Padahal, kita berdua tahu bahwa kau tidak pernah merokok. Tidak seperti almarhum ayahku yang kemudian berakhir menutup usianya akibat stroke. Kau salah satu orang tersehat yang pernah kukenal, bahkan jauh lebih sehat dariku. Sudah tak terhitung berapa kali kau menggantikanku di tempat kerja, bahkan sebelum aku memintanya. Katamu aku tak perlu merasa bersalah karena telah merepotkanmu.

Kurasa aku tidak berlebihan bukan, bila kusebut kau sebagai pahlawanku?
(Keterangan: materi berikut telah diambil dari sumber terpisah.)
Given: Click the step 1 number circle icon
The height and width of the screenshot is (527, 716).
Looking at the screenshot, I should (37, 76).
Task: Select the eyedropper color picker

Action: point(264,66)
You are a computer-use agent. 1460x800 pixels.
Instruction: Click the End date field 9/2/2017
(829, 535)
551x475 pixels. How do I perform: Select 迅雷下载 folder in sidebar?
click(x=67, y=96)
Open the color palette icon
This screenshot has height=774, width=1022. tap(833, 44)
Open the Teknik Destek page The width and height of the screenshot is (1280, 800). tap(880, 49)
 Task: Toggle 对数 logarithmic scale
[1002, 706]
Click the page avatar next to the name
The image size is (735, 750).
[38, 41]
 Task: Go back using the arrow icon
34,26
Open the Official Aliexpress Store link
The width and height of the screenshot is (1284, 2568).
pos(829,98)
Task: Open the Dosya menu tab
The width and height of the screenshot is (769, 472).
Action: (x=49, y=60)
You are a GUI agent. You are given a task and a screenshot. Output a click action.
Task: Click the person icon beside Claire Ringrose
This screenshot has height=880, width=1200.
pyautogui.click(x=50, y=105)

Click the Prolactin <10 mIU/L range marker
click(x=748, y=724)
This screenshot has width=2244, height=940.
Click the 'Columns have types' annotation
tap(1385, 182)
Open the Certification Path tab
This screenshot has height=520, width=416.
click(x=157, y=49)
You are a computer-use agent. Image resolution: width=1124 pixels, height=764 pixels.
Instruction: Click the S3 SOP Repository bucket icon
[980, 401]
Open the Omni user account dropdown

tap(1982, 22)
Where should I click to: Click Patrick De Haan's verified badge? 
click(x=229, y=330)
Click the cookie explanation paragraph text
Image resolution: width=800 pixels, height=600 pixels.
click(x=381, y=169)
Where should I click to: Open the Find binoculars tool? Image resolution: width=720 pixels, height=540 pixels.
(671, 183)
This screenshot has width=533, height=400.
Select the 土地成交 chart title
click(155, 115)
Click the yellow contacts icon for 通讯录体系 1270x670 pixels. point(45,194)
Terus terang, saat kau memberitahuku mengenai keinginanmu untuk pindah kerja ke Pulau Dewata mulai akhir tahun ini, aku gamang. Setelah itu, aku sempat menangis di kamarku malam itu hingga jatuh tertidur. Butuh waktu cukup lama untuk menyadari sesuatu:

Aku tidak ingin kehilanganmu...

“Main-main ya, ke Bali,” ajakmu waktu itu. Meski kuiyakan, kusadari bahwa semuanya akan berbeda nantinya. Tak ada lagi acara meminjam buku-buku darimu, membahas penulis-penulis favorit kita, hingga diam-diam menikmati pesona mata biru dan senyum hangatmu. Ah, begitu cepatnya waktu berlalu...

“Kau harus memberitahunya mengenai perasaanmu.” Begitu saran para sahabatku. Jujur, aku takut. Takut sekali. Aku begitu menghormatimu hingga khawatir kau akan menertawakanku...atau menganggapku terlalu agresif dan mengerikan. Namun, mereka tak henti menyemangatiku.

“Yang penting dia tahu dulu,” kata mereka. “Perkara dia merasakan yang sama atau tidak, itu urusan belakangan.”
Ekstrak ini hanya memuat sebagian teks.